Problem to solve. Repeat each record below exactly as given.

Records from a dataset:
* * * * *
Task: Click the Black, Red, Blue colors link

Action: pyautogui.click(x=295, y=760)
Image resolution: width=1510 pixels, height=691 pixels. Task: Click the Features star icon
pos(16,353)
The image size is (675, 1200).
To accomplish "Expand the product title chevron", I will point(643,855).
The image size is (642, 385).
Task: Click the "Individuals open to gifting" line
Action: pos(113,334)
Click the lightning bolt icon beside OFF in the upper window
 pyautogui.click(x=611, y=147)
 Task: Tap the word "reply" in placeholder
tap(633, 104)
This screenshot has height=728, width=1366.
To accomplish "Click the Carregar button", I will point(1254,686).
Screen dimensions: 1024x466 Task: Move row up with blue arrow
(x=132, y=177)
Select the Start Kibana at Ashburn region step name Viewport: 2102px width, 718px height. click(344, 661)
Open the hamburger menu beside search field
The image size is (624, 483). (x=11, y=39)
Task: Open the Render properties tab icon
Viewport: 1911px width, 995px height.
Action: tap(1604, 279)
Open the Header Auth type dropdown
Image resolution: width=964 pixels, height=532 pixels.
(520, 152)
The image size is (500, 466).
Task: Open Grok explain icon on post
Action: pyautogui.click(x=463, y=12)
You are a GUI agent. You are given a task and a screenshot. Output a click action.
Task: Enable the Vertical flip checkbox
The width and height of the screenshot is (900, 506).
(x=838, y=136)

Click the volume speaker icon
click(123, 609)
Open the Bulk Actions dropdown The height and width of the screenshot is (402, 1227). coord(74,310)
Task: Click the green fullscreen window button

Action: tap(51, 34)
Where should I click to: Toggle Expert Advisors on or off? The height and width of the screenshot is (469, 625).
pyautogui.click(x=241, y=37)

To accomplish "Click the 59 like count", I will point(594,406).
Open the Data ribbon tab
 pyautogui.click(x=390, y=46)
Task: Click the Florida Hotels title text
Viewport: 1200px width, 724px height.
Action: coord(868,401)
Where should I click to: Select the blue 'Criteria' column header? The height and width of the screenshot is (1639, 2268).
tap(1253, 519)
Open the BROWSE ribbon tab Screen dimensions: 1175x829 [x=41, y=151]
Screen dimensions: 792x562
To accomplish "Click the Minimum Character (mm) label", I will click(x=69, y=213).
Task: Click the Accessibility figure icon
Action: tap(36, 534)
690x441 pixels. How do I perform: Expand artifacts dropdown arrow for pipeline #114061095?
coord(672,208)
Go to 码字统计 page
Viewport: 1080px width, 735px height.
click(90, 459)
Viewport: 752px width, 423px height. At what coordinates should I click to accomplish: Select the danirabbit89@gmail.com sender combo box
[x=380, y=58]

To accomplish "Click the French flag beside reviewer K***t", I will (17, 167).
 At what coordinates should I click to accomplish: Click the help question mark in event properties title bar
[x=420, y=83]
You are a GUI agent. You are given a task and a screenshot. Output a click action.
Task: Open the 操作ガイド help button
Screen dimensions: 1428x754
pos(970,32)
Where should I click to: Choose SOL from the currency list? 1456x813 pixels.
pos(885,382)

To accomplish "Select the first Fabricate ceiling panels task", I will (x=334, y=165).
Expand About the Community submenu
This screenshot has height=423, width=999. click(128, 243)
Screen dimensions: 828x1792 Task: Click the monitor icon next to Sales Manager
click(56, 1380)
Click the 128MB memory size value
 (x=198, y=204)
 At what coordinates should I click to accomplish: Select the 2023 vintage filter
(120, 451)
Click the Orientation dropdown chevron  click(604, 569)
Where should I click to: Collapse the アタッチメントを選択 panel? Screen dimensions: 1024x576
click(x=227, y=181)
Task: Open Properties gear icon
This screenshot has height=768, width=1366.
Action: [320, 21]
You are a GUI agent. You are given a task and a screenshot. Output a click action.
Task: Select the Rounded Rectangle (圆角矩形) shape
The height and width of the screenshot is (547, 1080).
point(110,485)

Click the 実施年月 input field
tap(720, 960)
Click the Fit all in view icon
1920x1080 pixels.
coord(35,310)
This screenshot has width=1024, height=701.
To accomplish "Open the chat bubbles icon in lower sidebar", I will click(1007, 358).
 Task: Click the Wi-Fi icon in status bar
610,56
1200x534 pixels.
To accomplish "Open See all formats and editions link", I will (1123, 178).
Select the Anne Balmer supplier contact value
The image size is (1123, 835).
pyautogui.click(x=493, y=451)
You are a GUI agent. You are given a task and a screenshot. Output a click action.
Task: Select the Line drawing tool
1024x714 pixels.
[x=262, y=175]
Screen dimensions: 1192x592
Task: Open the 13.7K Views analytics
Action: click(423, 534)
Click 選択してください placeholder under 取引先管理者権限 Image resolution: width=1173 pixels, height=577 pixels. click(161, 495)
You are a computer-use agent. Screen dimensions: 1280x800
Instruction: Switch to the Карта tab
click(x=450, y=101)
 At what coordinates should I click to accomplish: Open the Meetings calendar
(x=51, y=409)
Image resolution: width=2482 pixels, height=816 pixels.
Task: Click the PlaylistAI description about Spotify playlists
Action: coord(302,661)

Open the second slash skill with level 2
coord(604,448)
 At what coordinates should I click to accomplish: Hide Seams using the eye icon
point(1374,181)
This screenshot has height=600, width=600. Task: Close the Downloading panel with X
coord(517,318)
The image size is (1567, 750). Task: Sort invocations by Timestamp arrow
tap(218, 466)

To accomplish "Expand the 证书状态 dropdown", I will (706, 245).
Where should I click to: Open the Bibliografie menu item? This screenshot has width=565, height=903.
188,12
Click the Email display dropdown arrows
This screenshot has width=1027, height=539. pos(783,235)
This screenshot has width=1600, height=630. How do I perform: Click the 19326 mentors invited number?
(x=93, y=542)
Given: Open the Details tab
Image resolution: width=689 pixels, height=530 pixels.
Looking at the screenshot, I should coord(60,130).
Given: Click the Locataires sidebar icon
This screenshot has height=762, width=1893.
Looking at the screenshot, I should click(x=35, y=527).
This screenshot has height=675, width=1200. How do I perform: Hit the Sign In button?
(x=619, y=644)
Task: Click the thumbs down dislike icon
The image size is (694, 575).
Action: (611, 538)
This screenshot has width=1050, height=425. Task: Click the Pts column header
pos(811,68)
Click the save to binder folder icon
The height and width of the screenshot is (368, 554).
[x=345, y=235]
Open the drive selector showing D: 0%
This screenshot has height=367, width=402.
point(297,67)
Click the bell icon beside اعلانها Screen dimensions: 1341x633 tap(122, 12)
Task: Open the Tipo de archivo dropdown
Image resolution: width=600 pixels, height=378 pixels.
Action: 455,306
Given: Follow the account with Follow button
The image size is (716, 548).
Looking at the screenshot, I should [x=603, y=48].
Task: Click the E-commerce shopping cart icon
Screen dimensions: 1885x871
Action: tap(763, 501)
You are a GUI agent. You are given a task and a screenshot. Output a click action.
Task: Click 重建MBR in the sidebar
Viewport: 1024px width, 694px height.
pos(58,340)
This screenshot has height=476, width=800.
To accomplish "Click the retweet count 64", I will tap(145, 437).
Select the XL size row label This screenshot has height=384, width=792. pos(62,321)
* * * * *
Response below.
Task: Click the Black, Red, Blue colors link

Action: pyautogui.click(x=295, y=760)
Image resolution: width=1510 pixels, height=691 pixels. Task: Click the Features star icon
pos(16,353)
The image size is (675, 1200).
To accomplish "Expand the product title chevron", I will point(643,855).
The image size is (642, 385).
Task: Click the "Individuals open to gifting" line
Action: pos(113,334)
Click the lightning bolt icon beside OFF in the upper window
 pyautogui.click(x=611, y=147)
 Task: Tap the word "reply" in placeholder
tap(633, 104)
This screenshot has height=728, width=1366.
To accomplish "Click the Carregar button", I will point(1254,686).
Screen dimensions: 1024x466 Task: Move row up with blue arrow
(x=132, y=177)
Select the Start Kibana at Ashburn region step name Viewport: 2102px width, 718px height. click(344, 661)
Open the hamburger menu beside search field
The image size is (624, 483). (x=11, y=39)
Task: Open the Render properties tab icon
Viewport: 1911px width, 995px height.
Action: tap(1604, 279)
Open the Header Auth type dropdown
Image resolution: width=964 pixels, height=532 pixels.
(520, 152)
The image size is (500, 466).
Task: Open Grok explain icon on post
Action: pyautogui.click(x=463, y=12)
You are a GUI agent. You are given a task and a screenshot. Output a click action.
Task: Enable the Vertical flip checkbox
The width and height of the screenshot is (900, 506).
(x=838, y=136)

Click the volume speaker icon
click(123, 609)
Open the Bulk Actions dropdown The height and width of the screenshot is (402, 1227). coord(74,310)
Task: Click the green fullscreen window button

Action: tap(51, 34)
Where should I click to: Toggle Expert Advisors on or off? The height and width of the screenshot is (469, 625).
pyautogui.click(x=241, y=37)

To accomplish "Click the 59 like count", I will point(594,406).
Open the Data ribbon tab
 pyautogui.click(x=390, y=46)
Task: Click the Florida Hotels title text
Viewport: 1200px width, 724px height.
Action: coord(868,401)
Where should I click to: Select the blue 'Criteria' column header? The height and width of the screenshot is (1639, 2268).
tap(1253, 519)
Open the BROWSE ribbon tab Screen dimensions: 1175x829 [x=41, y=151]
Screen dimensions: 792x562
To accomplish "Click the Minimum Character (mm) label", I will click(x=69, y=213).
Task: Click the Accessibility figure icon
Action: tap(36, 534)
690x441 pixels. How do I perform: Expand artifacts dropdown arrow for pipeline #114061095?
coord(672,208)
Go to 码字统计 page
Viewport: 1080px width, 735px height.
click(90, 459)
Viewport: 752px width, 423px height. At what coordinates should I click to accomplish: Select the danirabbit89@gmail.com sender combo box
[x=380, y=58]

To accomplish "Click the French flag beside reviewer K***t", I will (17, 167).
 At what coordinates should I click to accomplish: Click the help question mark in event properties title bar
[x=420, y=83]
You are a GUI agent. You are given a task and a screenshot. Output a click action.
Task: Open the 操作ガイド help button
Screen dimensions: 1428x754
pos(970,32)
Where should I click to: Choose SOL from the currency list? 1456x813 pixels.
pos(885,382)

To accomplish "Select the first Fabricate ceiling panels task", I will (x=334, y=165).
Expand About the Community submenu
This screenshot has height=423, width=999. click(128, 243)
Screen dimensions: 828x1792 Task: Click the monitor icon next to Sales Manager
click(56, 1380)
Click the 128MB memory size value
 (x=198, y=204)
 At what coordinates should I click to accomplish: Select the 2023 vintage filter
(120, 451)
Click the Orientation dropdown chevron  click(604, 569)
Where should I click to: Collapse the アタッチメントを選択 panel? Screen dimensions: 1024x576
click(x=227, y=181)
Task: Open Properties gear icon
This screenshot has height=768, width=1366.
Action: [320, 21]
You are a GUI agent. You are given a task and a screenshot. Output a click action.
Task: Select the Rounded Rectangle (圆角矩形) shape
The height and width of the screenshot is (547, 1080).
point(110,485)

Click the 実施年月 input field
tap(720, 960)
Click the Fit all in view icon
1920x1080 pixels.
coord(35,310)
This screenshot has width=1024, height=701.
To accomplish "Open the chat bubbles icon in lower sidebar", I will click(1007, 358).
 Task: Click the Wi-Fi icon in status bar
610,56
1200x534 pixels.
To accomplish "Open See all formats and editions link", I will (1123, 178).
Select the Anne Balmer supplier contact value
The image size is (1123, 835).
pyautogui.click(x=493, y=451)
You are a GUI agent. You are given a task and a screenshot. Output a click action.
Task: Select the Line drawing tool
1024x714 pixels.
[x=262, y=175]
Screen dimensions: 1192x592
Task: Open the 13.7K Views analytics
Action: click(423, 534)
Click 選択してください placeholder under 取引先管理者権限 Image resolution: width=1173 pixels, height=577 pixels. click(161, 495)
You are a computer-use agent. Screen dimensions: 1280x800
Instruction: Switch to the Карта tab
click(x=450, y=101)
 At what coordinates should I click to accomplish: Open the Meetings calendar
(x=51, y=409)
Image resolution: width=2482 pixels, height=816 pixels.
Task: Click the PlaylistAI description about Spotify playlists
Action: coord(302,661)

Open the second slash skill with level 2
coord(604,448)
 At what coordinates should I click to accomplish: Hide Seams using the eye icon
point(1374,181)
This screenshot has height=600, width=600. Task: Close the Downloading panel with X
coord(517,318)
The image size is (1567, 750). Task: Sort invocations by Timestamp arrow
tap(218, 466)

To accomplish "Expand the 证书状态 dropdown", I will (706, 245).
Where should I click to: Open the Bibliografie menu item? This screenshot has width=565, height=903.
188,12
Click the Email display dropdown arrows
This screenshot has width=1027, height=539. pos(783,235)
This screenshot has width=1600, height=630. How do I perform: Click the 19326 mentors invited number?
(x=93, y=542)
Given: Open the Details tab
Image resolution: width=689 pixels, height=530 pixels.
Looking at the screenshot, I should coord(60,130).
Given: Click the Locataires sidebar icon
This screenshot has height=762, width=1893.
Looking at the screenshot, I should click(x=35, y=527).
This screenshot has height=675, width=1200. How do I perform: Hit the Sign In button?
(x=619, y=644)
Task: Click the thumbs down dislike icon
The image size is (694, 575).
Action: (611, 538)
This screenshot has width=1050, height=425. Task: Click the Pts column header
pos(811,68)
Click the save to binder folder icon
The height and width of the screenshot is (368, 554).
[x=345, y=235]
Open the drive selector showing D: 0%
This screenshot has height=367, width=402.
point(297,67)
Click the bell icon beside اعلانها Screen dimensions: 1341x633 tap(122, 12)
Task: Open the Tipo de archivo dropdown
Image resolution: width=600 pixels, height=378 pixels.
Action: 455,306
Given: Follow the account with Follow button
The image size is (716, 548).
Looking at the screenshot, I should [x=603, y=48].
Task: Click the E-commerce shopping cart icon
Screen dimensions: 1885x871
Action: tap(763, 501)
You are a GUI agent. You are given a task and a screenshot. Output a click action.
Task: Click 重建MBR in the sidebar
Viewport: 1024px width, 694px height.
pos(58,340)
This screenshot has height=476, width=800.
To accomplish "Click the retweet count 64", I will tap(145, 437).
Select the XL size row label This screenshot has height=384, width=792. pos(62,321)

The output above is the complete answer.